When the word "talisman" is used in a figurative way it means:-

"anything that acts as a charm or by which extraordinary results are achieved"; this usage dates from 1784.

From this it can be seen that when we refer to a keris sajen as a talisman, we are referring to the virtue which we believe to be inherrent in the keris. We are not referring to the original purpose for which this keris was concieved.

In fact, even this "original purpose" could be subject to debate, for, even though the accepted name for these small keris with an integrally forged hilt, is "keris sajen", it is open to question whether all keris of this type were originally fabricated for use as a part of an offering.

I have seen it mentioned that in colonial days people in Java carried small keris as amulets, see van Duuren

Additionally a number of this type of keris that I have in my own collection I believe to have been made specifically for talismanic purposes, rather than offering purposes. The reason I believe this is because some of the very old examples have been provided with suspension rings, and some of the more recent --- perhaps 18th-19th century --- ones have been made in a non-typical form and with considerable attention to artistic detail.

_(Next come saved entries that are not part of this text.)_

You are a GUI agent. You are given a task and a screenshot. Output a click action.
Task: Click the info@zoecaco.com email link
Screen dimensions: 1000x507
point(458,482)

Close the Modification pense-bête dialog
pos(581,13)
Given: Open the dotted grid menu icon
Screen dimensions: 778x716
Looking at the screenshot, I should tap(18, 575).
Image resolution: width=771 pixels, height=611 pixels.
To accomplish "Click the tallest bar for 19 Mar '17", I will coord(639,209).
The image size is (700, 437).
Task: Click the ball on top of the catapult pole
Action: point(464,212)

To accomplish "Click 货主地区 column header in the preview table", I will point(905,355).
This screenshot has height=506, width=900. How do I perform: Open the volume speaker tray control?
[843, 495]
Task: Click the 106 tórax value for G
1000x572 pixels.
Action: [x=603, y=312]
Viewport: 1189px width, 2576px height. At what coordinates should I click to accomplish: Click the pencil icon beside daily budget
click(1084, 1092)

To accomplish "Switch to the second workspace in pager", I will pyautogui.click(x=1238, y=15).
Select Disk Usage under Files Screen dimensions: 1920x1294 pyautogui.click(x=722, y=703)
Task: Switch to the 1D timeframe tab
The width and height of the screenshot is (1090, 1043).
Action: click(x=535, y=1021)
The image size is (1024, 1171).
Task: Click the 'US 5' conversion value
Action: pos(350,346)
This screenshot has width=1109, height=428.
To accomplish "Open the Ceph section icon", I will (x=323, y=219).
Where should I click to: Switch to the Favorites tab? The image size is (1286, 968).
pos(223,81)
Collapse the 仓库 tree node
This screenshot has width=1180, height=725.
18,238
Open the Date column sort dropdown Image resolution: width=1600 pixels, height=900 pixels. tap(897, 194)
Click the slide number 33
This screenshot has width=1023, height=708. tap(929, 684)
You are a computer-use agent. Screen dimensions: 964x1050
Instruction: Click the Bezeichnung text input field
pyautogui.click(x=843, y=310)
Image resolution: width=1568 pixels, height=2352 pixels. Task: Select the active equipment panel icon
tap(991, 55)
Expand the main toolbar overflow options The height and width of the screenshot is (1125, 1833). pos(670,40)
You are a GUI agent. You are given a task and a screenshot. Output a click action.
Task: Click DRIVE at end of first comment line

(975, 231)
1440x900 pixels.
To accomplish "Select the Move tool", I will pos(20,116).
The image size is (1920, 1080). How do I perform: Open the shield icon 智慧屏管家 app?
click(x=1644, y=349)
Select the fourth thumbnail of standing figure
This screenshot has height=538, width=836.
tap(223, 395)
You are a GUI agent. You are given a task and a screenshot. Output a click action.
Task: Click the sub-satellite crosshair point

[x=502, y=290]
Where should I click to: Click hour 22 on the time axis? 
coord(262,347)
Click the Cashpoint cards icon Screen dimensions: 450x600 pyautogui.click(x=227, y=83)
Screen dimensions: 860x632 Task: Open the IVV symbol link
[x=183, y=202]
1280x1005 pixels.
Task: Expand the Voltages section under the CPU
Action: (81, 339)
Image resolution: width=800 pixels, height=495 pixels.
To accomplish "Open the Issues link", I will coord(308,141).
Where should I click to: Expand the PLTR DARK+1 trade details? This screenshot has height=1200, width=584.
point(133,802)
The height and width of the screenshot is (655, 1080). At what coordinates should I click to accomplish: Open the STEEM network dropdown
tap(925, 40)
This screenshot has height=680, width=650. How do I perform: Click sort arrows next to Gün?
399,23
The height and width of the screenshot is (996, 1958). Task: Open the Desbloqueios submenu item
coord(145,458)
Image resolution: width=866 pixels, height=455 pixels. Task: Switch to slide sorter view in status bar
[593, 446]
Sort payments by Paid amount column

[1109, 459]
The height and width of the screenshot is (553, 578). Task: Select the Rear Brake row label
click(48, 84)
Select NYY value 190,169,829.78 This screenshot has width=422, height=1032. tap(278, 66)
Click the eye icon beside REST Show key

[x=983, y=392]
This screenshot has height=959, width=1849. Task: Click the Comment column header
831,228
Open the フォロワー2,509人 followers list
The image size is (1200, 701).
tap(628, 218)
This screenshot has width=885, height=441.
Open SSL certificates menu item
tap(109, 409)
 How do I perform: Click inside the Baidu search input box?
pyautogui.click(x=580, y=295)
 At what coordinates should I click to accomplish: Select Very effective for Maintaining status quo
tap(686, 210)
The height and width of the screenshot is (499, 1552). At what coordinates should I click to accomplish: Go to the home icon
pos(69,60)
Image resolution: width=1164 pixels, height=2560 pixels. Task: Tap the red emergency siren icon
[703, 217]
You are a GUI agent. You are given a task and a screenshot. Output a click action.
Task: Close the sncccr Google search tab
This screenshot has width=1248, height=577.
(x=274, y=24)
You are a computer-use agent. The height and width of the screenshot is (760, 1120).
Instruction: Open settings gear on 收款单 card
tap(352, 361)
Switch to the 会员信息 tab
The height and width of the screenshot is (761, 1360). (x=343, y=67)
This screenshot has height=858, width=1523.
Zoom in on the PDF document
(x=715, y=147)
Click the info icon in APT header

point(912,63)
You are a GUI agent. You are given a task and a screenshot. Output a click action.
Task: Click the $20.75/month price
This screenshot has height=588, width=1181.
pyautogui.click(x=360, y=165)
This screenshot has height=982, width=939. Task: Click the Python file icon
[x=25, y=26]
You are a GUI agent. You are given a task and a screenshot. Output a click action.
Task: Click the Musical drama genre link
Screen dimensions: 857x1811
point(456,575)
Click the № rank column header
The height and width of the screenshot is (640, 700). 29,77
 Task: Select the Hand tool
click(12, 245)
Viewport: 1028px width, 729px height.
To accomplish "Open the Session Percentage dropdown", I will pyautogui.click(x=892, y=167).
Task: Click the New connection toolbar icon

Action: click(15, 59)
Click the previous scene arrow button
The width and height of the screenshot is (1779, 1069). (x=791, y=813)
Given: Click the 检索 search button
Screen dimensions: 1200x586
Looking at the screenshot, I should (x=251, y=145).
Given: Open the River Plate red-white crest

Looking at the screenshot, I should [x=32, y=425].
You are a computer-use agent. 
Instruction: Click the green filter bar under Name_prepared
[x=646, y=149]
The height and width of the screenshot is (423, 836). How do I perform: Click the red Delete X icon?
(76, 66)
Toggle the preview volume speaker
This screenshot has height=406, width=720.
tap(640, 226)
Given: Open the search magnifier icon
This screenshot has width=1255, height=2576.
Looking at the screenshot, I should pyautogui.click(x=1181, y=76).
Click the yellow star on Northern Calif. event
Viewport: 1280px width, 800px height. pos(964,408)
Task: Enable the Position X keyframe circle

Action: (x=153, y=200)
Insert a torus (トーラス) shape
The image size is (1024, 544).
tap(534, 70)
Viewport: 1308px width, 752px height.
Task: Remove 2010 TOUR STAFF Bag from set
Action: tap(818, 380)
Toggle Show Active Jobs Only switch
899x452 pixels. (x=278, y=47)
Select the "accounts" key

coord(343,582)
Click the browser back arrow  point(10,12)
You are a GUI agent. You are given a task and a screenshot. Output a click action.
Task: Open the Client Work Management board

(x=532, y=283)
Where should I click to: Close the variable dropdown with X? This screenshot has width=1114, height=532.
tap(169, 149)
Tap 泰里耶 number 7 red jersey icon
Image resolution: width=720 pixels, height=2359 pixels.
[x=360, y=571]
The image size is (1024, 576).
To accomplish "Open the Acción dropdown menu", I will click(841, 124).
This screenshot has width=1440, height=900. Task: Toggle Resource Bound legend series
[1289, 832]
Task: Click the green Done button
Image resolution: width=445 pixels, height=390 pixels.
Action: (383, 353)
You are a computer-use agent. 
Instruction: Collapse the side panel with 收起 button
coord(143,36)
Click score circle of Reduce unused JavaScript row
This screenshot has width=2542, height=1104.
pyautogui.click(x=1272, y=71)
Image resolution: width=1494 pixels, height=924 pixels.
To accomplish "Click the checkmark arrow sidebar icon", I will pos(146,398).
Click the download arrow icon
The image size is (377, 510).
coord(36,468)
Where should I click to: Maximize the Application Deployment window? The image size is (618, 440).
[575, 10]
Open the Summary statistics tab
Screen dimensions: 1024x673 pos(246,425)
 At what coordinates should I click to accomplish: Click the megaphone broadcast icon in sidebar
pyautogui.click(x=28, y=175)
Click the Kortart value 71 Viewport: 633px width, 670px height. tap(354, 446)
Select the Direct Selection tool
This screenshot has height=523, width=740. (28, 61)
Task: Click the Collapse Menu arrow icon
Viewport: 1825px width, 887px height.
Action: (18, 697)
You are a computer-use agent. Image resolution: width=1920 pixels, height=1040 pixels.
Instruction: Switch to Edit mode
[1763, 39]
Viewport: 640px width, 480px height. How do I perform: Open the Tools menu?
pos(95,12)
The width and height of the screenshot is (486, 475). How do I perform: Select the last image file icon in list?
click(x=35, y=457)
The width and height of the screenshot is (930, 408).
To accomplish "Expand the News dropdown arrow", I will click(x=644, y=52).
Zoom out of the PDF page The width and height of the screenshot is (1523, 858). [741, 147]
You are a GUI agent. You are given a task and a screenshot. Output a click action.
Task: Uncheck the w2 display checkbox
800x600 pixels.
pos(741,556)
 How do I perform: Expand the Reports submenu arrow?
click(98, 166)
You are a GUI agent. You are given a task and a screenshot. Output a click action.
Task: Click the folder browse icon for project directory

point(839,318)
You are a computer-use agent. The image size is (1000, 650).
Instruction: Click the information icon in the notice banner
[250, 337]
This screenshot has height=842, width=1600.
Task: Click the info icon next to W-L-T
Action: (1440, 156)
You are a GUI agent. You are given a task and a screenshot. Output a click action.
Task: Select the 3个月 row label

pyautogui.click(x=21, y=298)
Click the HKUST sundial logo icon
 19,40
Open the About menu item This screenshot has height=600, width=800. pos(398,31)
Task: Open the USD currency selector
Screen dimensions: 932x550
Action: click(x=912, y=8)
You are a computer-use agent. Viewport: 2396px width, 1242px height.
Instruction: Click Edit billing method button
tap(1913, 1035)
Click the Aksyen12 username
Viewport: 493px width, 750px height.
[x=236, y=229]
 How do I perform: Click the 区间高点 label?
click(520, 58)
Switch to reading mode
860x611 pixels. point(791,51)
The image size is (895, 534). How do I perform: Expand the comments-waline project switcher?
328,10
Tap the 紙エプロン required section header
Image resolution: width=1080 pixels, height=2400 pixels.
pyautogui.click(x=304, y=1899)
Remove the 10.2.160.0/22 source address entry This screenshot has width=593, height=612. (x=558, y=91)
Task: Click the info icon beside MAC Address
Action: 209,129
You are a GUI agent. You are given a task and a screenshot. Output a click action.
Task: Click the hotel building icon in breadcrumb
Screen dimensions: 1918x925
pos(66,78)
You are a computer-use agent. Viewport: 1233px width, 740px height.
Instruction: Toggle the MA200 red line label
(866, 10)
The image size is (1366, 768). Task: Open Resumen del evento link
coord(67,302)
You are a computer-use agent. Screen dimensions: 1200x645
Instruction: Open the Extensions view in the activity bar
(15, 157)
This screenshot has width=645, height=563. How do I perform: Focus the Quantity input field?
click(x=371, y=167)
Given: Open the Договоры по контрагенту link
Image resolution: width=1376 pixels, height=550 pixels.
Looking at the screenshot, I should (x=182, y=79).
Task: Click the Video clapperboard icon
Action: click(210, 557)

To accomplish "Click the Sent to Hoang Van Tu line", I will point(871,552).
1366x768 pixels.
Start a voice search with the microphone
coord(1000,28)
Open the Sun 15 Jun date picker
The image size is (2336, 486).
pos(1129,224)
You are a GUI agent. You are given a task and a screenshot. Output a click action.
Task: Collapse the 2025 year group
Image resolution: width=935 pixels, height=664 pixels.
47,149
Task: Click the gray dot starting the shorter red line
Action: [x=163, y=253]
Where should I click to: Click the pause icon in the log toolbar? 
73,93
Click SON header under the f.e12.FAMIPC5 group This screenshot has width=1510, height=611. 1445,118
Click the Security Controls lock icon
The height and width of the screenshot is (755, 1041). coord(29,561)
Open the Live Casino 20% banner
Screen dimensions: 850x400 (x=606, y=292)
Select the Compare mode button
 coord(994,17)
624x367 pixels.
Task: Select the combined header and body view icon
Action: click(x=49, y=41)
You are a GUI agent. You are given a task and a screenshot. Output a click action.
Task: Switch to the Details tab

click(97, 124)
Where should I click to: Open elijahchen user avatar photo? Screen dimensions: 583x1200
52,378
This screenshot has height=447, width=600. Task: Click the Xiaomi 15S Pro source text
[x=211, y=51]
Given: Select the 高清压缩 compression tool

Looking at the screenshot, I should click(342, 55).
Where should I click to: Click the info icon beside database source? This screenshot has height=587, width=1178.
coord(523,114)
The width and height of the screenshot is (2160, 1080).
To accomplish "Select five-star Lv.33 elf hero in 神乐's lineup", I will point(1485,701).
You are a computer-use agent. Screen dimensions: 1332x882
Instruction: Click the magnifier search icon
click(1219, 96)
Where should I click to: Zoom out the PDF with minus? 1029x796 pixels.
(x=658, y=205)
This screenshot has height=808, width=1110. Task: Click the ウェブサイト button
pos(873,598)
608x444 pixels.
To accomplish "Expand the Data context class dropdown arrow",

Further, although we read in several sources --- which could all originate from the same root --- that these keris are offering keris, and that they are used principally in the ceremony of Bersih Desa, the two references I have that set forth the ritual for Bersih Desa make no mention of a keris of any type having any part in the ceremony. In addition to this printed evidence I have been advised by a person who was responsible for the organisation of ceremonies such as Bersih Desa that no keris is used in Bersih Desa in his village.

Possibly these keris sajen were used in some places as a part of the ceremony, and not used in other places. Or possibly what we have is a misnomer. I have no firm opinion in this matter.

We can play the semantics game till the cows come home, if we wish, and I'm probably as partial as anyone to this game, but when we get right down to tin tacks there can be no argument about the fact that the type of keris that we know as "keris sajen" is considered to be a talismanic keris by the Javanese people. Since this object is a part of Javanese culture, the important thing here is how the members of that culture regard it, not how members of different cultures might like to regard it.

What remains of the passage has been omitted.